Fig. 8.

Models of adhesive changes and signaling events that determine vein–cell morphology in the wing epithelium. For schematics (A–F) shapes colored grey indicate vein-cell precursors, whereas black lines indicate DE-cad levels (thicker lines indicate higher levels of DE-cad). For representative images (A′,E′,F′), visualized proteins are indicated. (A) By ~24–30 h APF, vein precursors have narrowed to a single row of cells, which express high levels of DE-cad. (B–D) After ~24–30 h APF adhesive asymmetries arise in vein cells as Cno levels are down-regulated. (B) In hexagonal vein precursors (~24–30 h APF) there is a ~1:1 stoichiometry between DE-cad and Cno (i.e., each adherens junction is associated with a molecule of Cno). (C) Ras signaling leads to reduced levels of Cno in vein precursors, resulting in Cno-free adherens junctions that accumulate at vein-vein cell contacts. (D) Adhesive asymmetries cause vein-vein cell contacts to expand at the expense of vein-intervein regions of contact (arrows), resulting in pentagonal vein precursors (E).

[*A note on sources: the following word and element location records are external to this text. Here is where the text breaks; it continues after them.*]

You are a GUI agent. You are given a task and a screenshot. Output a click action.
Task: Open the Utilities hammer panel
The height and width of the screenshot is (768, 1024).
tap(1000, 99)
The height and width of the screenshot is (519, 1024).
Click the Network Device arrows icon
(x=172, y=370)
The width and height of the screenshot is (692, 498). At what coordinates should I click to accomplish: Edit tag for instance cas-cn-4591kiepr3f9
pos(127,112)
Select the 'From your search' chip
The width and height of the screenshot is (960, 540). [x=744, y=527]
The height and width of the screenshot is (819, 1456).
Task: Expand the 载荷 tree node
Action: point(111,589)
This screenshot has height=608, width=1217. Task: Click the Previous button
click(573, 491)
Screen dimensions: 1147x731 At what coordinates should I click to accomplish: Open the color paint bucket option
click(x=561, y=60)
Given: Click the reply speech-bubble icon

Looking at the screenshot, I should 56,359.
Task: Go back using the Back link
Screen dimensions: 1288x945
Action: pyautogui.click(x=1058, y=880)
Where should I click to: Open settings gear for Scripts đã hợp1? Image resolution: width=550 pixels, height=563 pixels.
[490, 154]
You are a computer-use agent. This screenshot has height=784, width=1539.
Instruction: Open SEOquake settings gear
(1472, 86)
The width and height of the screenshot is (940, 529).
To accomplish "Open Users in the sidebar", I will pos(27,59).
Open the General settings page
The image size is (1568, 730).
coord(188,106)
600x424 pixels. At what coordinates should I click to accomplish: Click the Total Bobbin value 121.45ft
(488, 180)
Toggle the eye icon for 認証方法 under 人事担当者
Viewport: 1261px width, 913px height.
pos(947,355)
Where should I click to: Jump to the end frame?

The row of vein precursors then straightens (arrows in E), and the 36-h APF conformation is attained (F). (G) The Egfr/Ras and Dpp/Tkv signaling pathways act in concert to specify vein-cell fate within the Drosophila wing epithelium. Egfr/Ras plays the critical role in determining the epithelial morphology of these cells, however, by regulating DE-cad and Cno in a Dpp-independent fashion.